Ella sólo tenía 12 años. Le habían regalado unas orejas postizas que caracterizaban a su cantante preferida. De hecho, su padre, que estaba separado de su madre, le había hecho llegar un bolso con las orejas de la cantante. Tenía pues dos cosas a estrenar para ir al concierto en Manchester. Su madre habló con la mamá de una de sus amigas que pasaría a recoger a su hija. Y que, al finalizar el concierto, se la traería a casa. Todo normal, en una vida normal. Para una niña normal.

La madre se quedó en casa y miró el reloj un par de veces para ver si el concierto había terminado. Media hora después de haber terminado el concierto y sin haber conectado la televisión, llamó a la madre que acompañaba a su hija al concierto y la terminal estaba comunicando. Entonces enchufó la tele para entretenerse. El primer canal estaba dando una película y cambió arbitrariamente. De repente, paró en uno donde coches de policías y ambulancias se agolpaban en su ciudad. «Bomb in Manchester». Horror. De repente empezó a leer el teletipo que escupía un atentado en el concierto donde se encontraba su hija. Cogió de nuevo el teléfono con las manos temblando y las lágrimas asomando los ojos. El teléfono de la madre seguía comunicando. Llamó entonces, temblorosa, y miedosa, a su hija. Lo tenía apagado. Empezó a dar vueltas a la habitación mientras musitaba el nombre de su hija.

Y volvía a marcar el teléfono de la madre. Comunicaba. Y el de su hija. Apagado. Se sentó frente a la tele por si podía saber algo más. Llamó al teléfono de emergencias y estaba saturado. Llamó a su exmarido que ya sabía del atentado. El exmarido le dijo que iba hacia su casa para recogerla e ir hacia la zona del atentado, a pesar de que aconsejaban no hacerlo. «Pero es nuestra hija», se decían.

Cuando el exmarido tocó el timbre de la casa la madre seguía pegada al teléfono llamando repetidamente como una posesa. Nadie al otro lado.

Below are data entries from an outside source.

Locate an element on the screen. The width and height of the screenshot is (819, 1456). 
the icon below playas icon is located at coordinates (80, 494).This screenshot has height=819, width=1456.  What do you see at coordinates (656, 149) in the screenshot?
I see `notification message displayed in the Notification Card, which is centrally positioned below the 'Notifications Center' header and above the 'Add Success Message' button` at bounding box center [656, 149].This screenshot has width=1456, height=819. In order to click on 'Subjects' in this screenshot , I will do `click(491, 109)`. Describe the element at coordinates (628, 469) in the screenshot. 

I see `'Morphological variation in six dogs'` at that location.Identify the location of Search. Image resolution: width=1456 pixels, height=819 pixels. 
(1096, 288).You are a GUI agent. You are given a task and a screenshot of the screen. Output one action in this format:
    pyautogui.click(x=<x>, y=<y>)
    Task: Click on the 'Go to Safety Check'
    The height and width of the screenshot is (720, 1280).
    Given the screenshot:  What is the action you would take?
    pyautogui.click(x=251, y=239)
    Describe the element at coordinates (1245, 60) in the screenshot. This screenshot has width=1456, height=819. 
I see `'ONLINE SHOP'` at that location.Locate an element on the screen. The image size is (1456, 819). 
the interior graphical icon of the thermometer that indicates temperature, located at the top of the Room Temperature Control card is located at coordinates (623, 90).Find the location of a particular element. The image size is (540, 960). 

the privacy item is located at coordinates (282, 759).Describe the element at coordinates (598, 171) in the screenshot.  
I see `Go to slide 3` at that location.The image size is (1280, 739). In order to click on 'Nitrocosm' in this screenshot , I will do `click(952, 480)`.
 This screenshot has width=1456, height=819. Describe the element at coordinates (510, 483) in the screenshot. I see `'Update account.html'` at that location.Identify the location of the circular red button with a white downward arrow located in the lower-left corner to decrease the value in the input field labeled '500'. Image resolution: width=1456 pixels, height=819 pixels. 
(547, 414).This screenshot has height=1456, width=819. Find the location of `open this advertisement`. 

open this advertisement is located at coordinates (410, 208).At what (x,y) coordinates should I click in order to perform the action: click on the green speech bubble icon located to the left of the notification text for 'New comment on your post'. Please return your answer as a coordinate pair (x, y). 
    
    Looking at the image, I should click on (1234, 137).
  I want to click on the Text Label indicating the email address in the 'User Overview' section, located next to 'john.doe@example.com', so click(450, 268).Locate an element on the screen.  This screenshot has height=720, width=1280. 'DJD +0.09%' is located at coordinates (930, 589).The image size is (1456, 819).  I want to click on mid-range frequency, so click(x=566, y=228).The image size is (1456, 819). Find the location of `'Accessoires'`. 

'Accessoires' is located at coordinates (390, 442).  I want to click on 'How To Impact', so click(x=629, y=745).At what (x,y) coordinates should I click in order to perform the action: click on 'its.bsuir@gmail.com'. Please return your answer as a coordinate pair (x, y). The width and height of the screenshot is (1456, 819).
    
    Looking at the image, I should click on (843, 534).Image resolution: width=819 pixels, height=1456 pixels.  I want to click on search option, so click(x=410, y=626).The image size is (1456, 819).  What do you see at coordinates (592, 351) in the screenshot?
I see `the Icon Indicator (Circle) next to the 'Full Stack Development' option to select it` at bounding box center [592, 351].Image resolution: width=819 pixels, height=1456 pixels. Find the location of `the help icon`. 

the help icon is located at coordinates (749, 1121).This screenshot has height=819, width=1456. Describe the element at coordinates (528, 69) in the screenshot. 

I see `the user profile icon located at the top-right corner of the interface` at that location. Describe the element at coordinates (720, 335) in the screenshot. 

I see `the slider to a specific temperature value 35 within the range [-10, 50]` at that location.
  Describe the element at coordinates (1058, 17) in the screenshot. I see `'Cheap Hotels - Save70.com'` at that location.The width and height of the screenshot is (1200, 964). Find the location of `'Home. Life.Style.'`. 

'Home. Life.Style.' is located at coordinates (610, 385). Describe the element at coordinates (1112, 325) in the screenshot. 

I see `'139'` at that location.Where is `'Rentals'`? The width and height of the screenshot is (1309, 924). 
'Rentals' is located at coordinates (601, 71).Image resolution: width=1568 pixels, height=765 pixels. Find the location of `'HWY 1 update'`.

Se dieron un abrazo entre sollozos, mientras la madre sostenía el teléfono detrás del cuello de su ex. Y milagrosamente sonó el teléfono. Era la madre del concierto. Empezó a preguntar por su hija, pero no escuchaba lo que le decía la otra madre. Se tranquilizó. Pero seguía llorando. Su hija estaba bien. En la huida perdió el teléfono pisoteado por la estampida. Su hija estaba bien.

Al llegar a casa los tres se fundieron en un abrazo. Ella lamentaba que los regalos, el bolso de orejitas y las orejitas, se habían perdido en el caos. Pero la niña no lloraba. El pánico la había atenazado. Suele pasar. Solo lloró cuando vio a su perrito salir a recibirla. Era como si necesitase una excusa para saber que había sufrido un atentado y había salido ilesa.

Fue un malnacido. Como todos esos que siegan vidas por su fanatismo político o religioso. El malnacido había decidido acabar con los nacidos. Hacer posible que la muerte se hiciese cargo de las familias. Que se introdujese el mal entre los buenos. Claro. Porque hay buenos y malos en esta historia de ficción y de realidad que hoy les traigo aquí. Porque la niña podría haber sido su hija. Y si no lo es, es nuestra niña. Y en ese recuento de víctimas hay historias de vida tal como les he contado yo aquí. Pero es la vida contra la muerte. Es un terrorista intentando acabar con la maravillosa realidad de vivir.

Puedo encontrar palabras para definir a esta gentuza. Pero no haber nacido habría sido mejor. Porque los que quieren muerte, en vez de vida, son los malnacidos. Y toda esa mugre de ideología terrorista es injustificada y debe de ser perseguida. Cada día que enterramos a uno de los nuestros, que son todas las víctimas, enterramos la historia de la vida. Y si queremos luchar contra la muerte habremos de utilizar nuestra fuerza como Estado de Derecho para perseguirlos por tierra, mar y aire. Hasta que no queden malnacidos. Como hicimos con los nazis. Como hacemos cada día para preservar a nuestros hijos. No hay perdón, ni tiempo que perder para que no vuelvan a traernos a nuestros hijos de un concierto en una caja de pino.